Aim of the exercise
Nothing but the lines from the one with "You are a computer-use" down to the one with "Instruction: Select the Number of posts field" should be returned, exactly and with both ends included, from the material below.

Exercise material

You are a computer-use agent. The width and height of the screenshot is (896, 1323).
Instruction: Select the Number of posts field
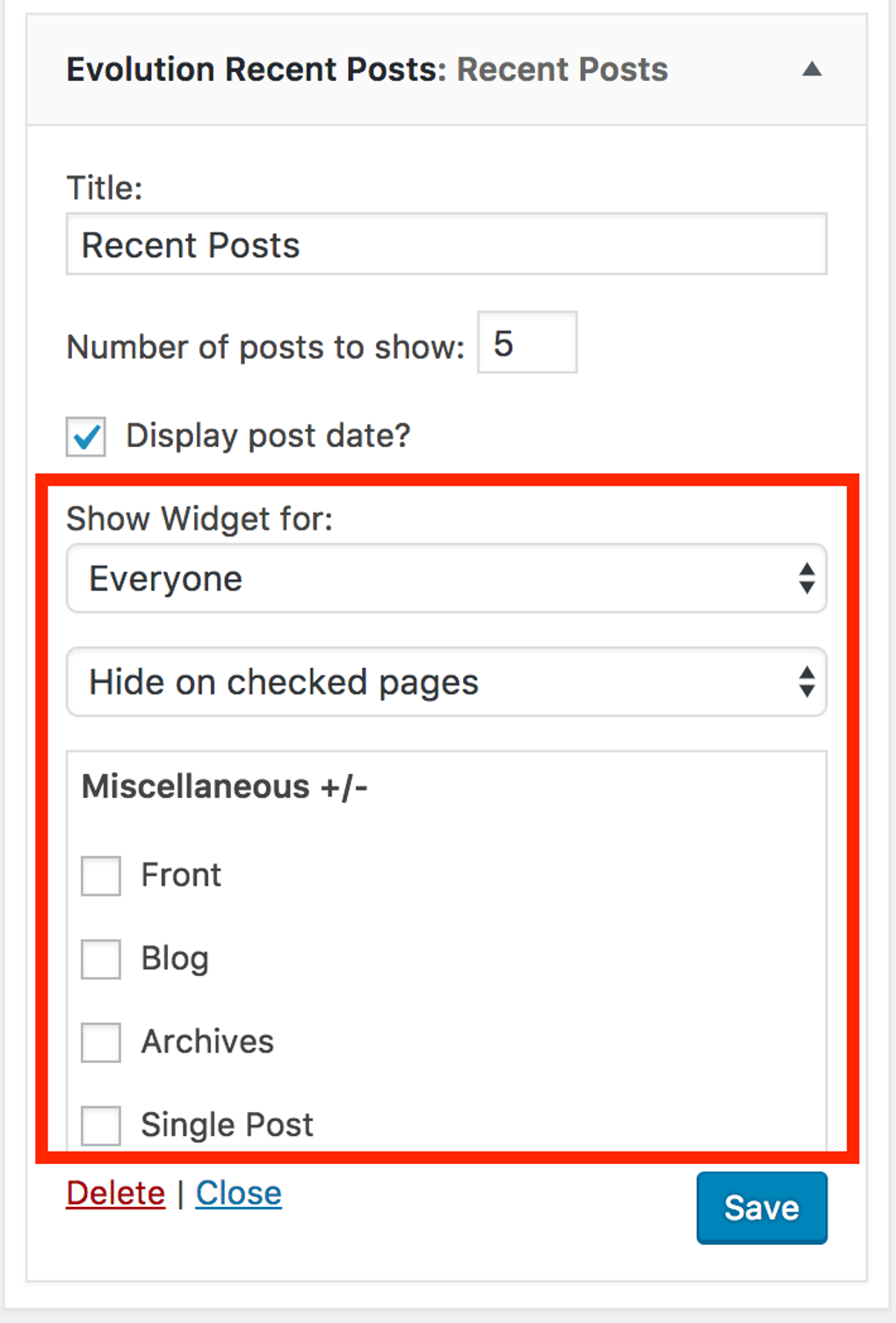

---

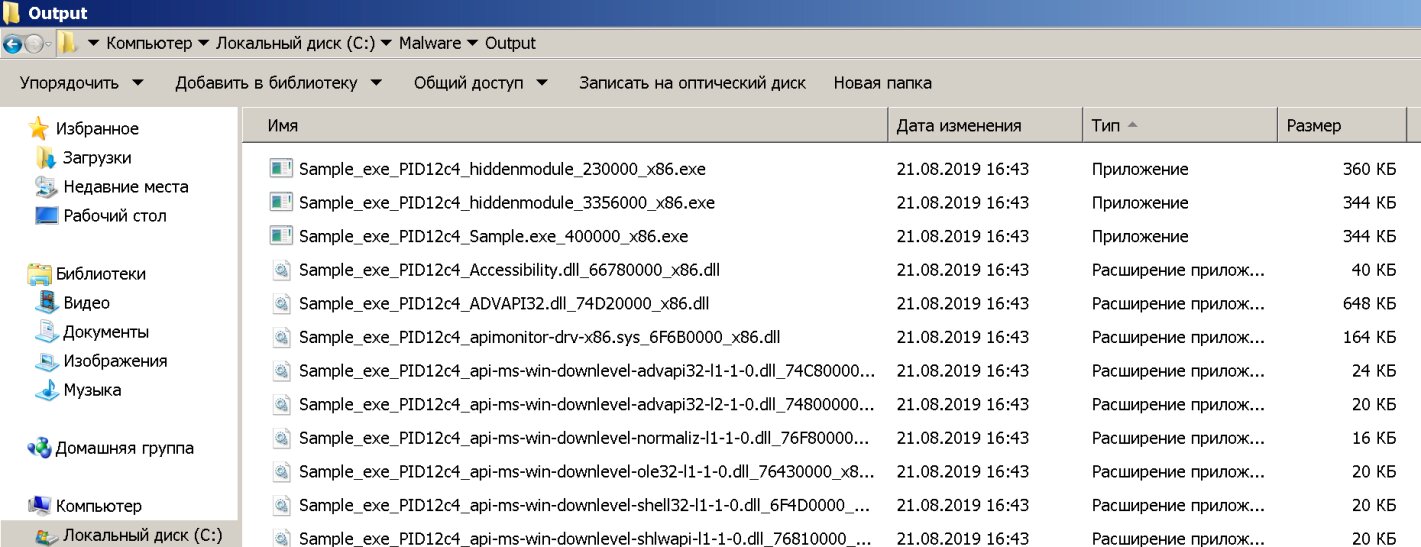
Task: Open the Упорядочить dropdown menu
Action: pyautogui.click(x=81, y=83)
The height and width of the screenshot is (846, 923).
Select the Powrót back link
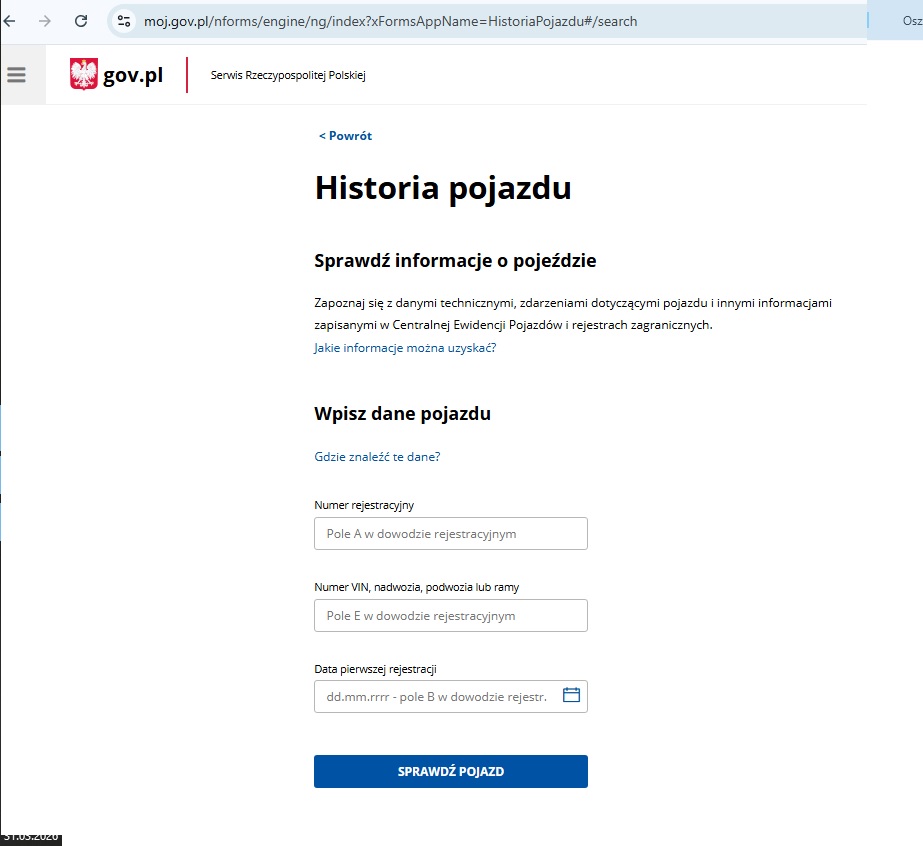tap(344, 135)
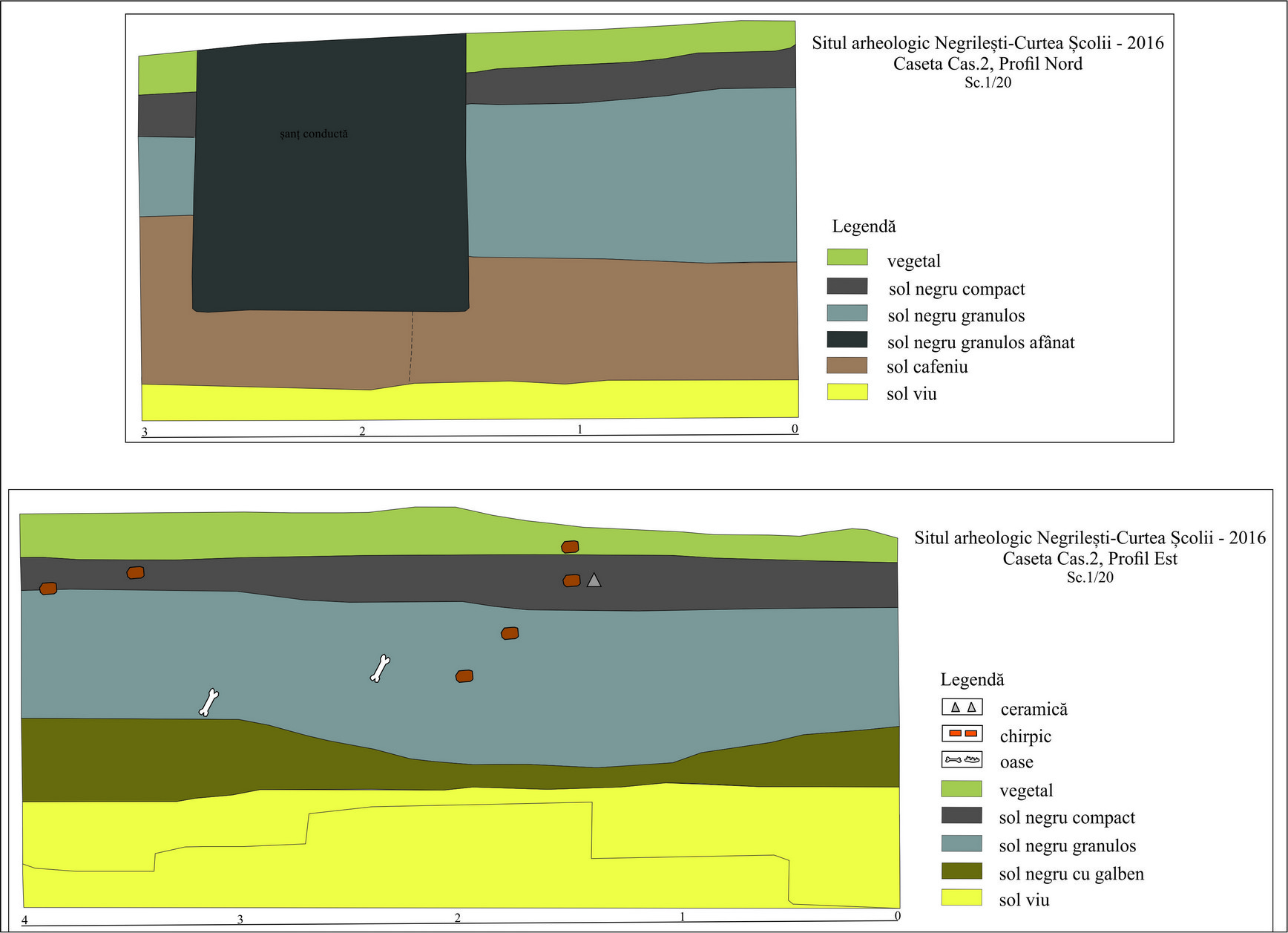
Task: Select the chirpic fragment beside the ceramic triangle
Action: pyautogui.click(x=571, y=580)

Task output
You are a computer-use agent. The width and height of the screenshot is (896, 1323).
Instruction: Select the Number of posts field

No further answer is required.